BD.3993
7 maart 1947
Het omvormen van de materie - Bezigheid - Zegen - Verlossing
De goddelijke liefde is niet altijd herkenbaar, maar steeds
aan het werk om de mensen te helpen, alsook al het geestelijke, dat nog
onverlost smacht in materiële vorm. Elke verandering is een hulp
en daarom moet ook de mens deelnemen aan het omvormen van wat hem als
materie omgeeft, wanneer het geen dienend doel vervult. Ook uw liefde
voor het niet verloste komt daarin tot uitdrukking, dat u het bijstaat in
geestelijke nood. En dat zult u kunnen doen, door het dienende mogelijkheden
te ontsluiten.
Alles wat u omgeeft lijdt aan kwellingen, als het niet werkzaam kan zijn.
Want de wil daartoe heeft het en het is steeds op grond van zijn wil ingelijfd
in de vorm, die als bestemming een dienende functie heeft. Dus moet de
mens ertoe bijdragen, dat het geestelijke niet wordt verhinderd te dienen,
om zijn kwellingen niet te verlengen, maar het te helpen vrij te worden
uit zijn vorm. Maar het denken en streven der mensen is erop gericht bezit
te verkrijgen, rijkdommen te verzamelen. En bijgevolg zal hij slechts
een klein deel van zijn materiële bezit naar zijn eigenlijke bestemming
toevoeren, terwijl het andere, veel grotere deel van zijn bezit werkeloos
blijft, omdat het niet wordt toegelaten dienend bezig te zijn.
En zo is het te begrijpen, hoe noodzakelijk een uiteenvallen van de vorm
is voor dat geestelijke, dat gedurende lange tijd al in de materie was
gebonden, zonder naar zijn eigenlijke bestemming te zijn gebracht. Het
is begrijpelijk, dat God zelf het geestelijke helpt, waar de hulp van
de mens het laat afweten, waar zijn begeerte naar aards bezit hem ertoe
aanzet materiële goederen te verzamelen, zonder rekening te houden
met de eigenlijke bestemming van die goederen.
Het is te begrijpen, dat God die goederen van de mensen heeft afgenomen
en Hij daardoor het zich nog in de materie bevindende vergrote mogelijkheid
geeft te dienen en zich te verlossen.

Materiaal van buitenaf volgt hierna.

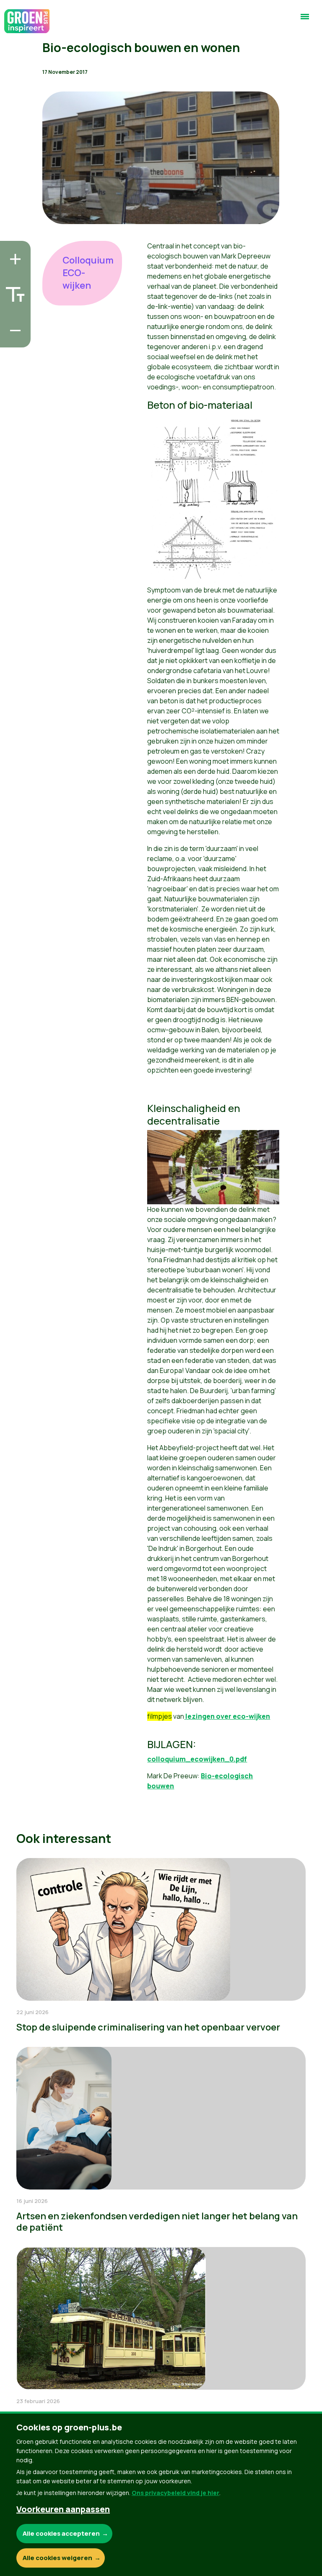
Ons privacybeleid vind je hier (175, 2493)
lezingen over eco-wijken (227, 1716)
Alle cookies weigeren (57, 2557)
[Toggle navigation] (305, 20)
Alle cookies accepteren (61, 2533)
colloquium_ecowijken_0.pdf (197, 1759)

En tegelijkertijd oefent Hij een
druk uit op de mens om aan het verlossingswerk deel te nemen, doordat
Hij hem in noodsituaties terecht laat komen, die hem moeten aansporen
materiële omvormingen uit te voeren, om onbruikbare materie weer
bruikbaar te maken.
Aan de mens zijn ontelbare mogelijkheden gegeven, scheppend en vormend
bezig te zijn in tijden, waarin elk bezit is verwoest. En deze mogelijkheden
moet hij van alle kanten bekijken, opdat het hemzelf en het geestelijke
in de materie tot zegen zal strekken, opdat overal levendige bedrijvigheid
zal beginnen. Want dit alleen is verlossend en verhoogt de graad van rijpheid
van het geestelijke, terwijl passief zijn een stilstand van de ontwikkeling
van het geestelijke betekent en nooit de instemming van God zal krijgen.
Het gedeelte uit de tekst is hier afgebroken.